• SET EXERCISE: Copy every line below that contains the string "height".

• INPUT:
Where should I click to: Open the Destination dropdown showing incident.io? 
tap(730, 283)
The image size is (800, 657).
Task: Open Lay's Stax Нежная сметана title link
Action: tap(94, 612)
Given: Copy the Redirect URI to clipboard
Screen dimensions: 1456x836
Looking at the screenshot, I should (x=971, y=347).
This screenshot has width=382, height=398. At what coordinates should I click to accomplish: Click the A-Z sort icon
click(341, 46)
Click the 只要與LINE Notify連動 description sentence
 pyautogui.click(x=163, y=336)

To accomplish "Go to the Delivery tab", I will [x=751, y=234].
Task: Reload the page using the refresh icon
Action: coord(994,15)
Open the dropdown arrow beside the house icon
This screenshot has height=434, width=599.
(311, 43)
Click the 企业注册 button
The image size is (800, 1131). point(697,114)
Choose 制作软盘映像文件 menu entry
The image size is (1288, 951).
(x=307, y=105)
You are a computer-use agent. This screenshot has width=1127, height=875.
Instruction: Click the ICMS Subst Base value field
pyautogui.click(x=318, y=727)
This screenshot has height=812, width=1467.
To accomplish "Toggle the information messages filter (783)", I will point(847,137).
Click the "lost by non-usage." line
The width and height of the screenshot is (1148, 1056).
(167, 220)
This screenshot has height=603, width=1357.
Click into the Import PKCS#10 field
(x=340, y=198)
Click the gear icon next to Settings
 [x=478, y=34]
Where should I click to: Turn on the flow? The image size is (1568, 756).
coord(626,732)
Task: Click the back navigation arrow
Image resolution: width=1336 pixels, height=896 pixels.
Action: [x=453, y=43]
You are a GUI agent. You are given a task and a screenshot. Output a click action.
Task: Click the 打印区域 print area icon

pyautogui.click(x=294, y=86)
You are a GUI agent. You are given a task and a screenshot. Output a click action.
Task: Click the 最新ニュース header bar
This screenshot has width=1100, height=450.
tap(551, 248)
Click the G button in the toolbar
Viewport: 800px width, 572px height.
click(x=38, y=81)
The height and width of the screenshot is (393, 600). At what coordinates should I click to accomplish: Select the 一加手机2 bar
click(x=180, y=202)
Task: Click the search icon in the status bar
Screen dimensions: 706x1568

• ANSWER TO THIS TASK:
This screenshot has width=382, height=398. At what coordinates should I click to accomplish: Click the A-Z sort icon
This screenshot has height=434, width=599.
You are a computer-use agent. This screenshot has width=1127, height=875.
This screenshot has height=812, width=1467.
The width and height of the screenshot is (1148, 1056).
This screenshot has height=603, width=1357.
Image resolution: width=1336 pixels, height=896 pixels.
This screenshot has width=1100, height=450.
Viewport: 800px width, 572px height.
The height and width of the screenshot is (393, 600). At what coordinates should I click to accomplish: Select the 一加手机2 bar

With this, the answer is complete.